TASK GOAL :: The required output is the exact run of lines below that opens at the line with "Switch to the Problems tab" and closes at the line with "Open the FreeCodeCampChina owner link".

DATA SUPPLIED ::
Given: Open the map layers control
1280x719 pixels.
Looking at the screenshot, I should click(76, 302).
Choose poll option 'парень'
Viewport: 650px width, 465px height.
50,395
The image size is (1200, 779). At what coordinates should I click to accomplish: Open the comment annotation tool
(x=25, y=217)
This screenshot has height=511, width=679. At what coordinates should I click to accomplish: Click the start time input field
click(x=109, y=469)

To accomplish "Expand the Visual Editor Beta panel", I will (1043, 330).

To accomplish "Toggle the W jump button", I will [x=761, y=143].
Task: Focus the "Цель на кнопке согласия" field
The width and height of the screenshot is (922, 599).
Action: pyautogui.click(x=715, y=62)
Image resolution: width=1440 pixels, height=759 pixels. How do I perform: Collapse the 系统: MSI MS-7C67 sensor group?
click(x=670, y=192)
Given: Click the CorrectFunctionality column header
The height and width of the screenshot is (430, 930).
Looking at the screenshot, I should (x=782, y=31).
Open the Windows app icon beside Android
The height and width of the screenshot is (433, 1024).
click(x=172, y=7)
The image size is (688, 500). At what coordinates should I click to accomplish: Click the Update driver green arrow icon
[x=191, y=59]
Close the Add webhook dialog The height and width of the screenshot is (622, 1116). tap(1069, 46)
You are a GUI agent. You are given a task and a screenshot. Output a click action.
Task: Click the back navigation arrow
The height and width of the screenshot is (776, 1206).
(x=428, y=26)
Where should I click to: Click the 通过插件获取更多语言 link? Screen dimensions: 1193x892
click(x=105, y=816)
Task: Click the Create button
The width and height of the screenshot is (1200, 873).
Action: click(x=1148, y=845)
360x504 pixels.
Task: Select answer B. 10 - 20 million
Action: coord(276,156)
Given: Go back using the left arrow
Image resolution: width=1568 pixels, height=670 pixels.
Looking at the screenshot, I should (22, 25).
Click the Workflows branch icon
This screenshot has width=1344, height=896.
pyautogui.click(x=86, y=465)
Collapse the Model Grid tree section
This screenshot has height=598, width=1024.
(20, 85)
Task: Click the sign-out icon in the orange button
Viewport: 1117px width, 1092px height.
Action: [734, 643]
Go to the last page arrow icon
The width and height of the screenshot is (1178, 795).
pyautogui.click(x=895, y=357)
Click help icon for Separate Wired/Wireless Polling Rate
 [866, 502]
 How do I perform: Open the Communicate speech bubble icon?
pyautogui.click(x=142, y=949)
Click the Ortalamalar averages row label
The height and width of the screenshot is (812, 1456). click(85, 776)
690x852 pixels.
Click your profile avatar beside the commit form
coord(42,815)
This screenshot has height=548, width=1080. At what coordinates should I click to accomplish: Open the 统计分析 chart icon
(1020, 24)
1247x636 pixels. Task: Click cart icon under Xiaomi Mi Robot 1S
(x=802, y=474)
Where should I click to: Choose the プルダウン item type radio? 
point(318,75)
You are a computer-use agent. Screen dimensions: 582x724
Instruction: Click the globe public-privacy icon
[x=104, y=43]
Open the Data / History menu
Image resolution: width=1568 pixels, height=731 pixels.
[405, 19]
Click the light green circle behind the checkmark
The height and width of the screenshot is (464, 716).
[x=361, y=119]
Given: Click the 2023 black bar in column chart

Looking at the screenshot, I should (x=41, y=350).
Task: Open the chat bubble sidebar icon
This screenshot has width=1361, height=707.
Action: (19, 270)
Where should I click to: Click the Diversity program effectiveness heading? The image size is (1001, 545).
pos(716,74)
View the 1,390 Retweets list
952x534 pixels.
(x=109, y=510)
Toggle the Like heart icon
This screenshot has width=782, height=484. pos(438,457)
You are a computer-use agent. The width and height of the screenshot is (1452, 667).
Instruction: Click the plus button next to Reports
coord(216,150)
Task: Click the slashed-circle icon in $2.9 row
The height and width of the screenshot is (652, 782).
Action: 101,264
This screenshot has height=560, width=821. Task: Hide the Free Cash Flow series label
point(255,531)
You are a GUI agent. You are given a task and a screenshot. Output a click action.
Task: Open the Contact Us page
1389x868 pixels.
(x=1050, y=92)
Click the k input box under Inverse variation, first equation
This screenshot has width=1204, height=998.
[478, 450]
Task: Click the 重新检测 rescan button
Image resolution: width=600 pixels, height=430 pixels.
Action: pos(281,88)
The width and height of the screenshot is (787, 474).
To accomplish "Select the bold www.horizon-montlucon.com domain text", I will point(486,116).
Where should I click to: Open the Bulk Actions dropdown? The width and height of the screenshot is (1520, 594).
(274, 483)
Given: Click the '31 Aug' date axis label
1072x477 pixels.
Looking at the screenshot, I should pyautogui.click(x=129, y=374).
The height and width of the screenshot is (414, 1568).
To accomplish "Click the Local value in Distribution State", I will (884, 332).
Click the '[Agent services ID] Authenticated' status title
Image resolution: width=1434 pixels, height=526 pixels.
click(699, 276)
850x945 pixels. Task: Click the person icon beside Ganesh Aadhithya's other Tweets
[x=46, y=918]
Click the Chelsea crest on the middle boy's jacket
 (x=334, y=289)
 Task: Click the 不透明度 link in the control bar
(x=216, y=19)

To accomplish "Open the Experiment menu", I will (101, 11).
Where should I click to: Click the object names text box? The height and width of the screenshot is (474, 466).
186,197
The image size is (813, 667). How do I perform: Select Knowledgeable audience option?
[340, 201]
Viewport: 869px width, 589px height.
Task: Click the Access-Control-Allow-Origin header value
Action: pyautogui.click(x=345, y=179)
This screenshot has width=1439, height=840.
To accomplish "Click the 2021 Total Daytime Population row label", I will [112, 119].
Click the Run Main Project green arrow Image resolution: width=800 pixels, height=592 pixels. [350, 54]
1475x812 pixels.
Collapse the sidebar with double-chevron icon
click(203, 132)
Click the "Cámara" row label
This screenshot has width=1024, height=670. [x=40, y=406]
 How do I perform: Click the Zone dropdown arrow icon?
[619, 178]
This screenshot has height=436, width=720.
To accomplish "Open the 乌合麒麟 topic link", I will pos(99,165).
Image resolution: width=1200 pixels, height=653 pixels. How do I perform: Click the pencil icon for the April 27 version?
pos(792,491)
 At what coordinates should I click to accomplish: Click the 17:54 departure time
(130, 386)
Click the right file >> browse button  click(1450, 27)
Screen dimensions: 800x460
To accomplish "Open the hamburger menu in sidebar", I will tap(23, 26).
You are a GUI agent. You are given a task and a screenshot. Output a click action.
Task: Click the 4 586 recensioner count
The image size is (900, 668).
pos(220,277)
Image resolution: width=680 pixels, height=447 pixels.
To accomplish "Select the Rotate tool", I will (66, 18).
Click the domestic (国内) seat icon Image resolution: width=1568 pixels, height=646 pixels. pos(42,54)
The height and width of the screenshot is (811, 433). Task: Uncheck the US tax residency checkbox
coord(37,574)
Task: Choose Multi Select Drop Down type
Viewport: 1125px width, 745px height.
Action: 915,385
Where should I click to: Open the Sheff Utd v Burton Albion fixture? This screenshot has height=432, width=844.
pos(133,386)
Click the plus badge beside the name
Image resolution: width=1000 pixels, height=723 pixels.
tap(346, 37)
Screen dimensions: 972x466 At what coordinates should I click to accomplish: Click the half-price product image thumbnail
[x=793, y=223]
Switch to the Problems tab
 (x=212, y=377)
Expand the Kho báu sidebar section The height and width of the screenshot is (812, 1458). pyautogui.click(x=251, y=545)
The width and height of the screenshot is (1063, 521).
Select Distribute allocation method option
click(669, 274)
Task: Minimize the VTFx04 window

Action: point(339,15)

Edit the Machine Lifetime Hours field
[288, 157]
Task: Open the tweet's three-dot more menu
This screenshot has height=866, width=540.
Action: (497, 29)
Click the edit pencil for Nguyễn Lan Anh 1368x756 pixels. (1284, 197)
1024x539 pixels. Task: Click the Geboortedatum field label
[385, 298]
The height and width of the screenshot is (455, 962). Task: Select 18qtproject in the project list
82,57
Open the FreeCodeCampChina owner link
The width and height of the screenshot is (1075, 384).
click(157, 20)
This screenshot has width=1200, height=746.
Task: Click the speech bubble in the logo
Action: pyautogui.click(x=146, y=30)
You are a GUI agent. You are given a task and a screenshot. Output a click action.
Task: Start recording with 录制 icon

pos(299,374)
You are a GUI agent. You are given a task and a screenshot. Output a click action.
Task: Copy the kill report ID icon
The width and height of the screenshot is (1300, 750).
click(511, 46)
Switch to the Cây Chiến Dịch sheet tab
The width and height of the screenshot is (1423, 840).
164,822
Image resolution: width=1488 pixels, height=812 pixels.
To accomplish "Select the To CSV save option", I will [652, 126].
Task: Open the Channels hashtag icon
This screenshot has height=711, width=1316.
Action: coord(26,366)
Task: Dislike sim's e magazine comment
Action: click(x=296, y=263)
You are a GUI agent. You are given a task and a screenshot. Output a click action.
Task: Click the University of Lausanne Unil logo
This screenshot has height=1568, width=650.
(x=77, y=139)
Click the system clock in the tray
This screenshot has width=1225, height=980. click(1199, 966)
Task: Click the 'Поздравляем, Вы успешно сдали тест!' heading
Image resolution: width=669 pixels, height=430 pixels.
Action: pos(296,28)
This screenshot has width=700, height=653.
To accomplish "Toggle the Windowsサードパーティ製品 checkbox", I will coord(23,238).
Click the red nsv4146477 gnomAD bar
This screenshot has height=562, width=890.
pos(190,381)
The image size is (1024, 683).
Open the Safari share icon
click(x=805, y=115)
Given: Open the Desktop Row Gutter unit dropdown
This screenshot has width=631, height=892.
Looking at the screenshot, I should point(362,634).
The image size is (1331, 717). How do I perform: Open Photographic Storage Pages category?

RESULT OF THE TASK ::
Switch to the Problems tab
 (x=212, y=377)
Expand the Kho báu sidebar section The height and width of the screenshot is (812, 1458). pyautogui.click(x=251, y=545)
The width and height of the screenshot is (1063, 521).
Select Distribute allocation method option
click(669, 274)
Task: Minimize the VTFx04 window

Action: point(339,15)

Edit the Machine Lifetime Hours field
[288, 157]
Task: Open the tweet's three-dot more menu
This screenshot has height=866, width=540.
Action: (497, 29)
Click the edit pencil for Nguyễn Lan Anh 1368x756 pixels. (1284, 197)
1024x539 pixels. Task: Click the Geboortedatum field label
[385, 298]
The height and width of the screenshot is (455, 962). Task: Select 18qtproject in the project list
82,57
Open the FreeCodeCampChina owner link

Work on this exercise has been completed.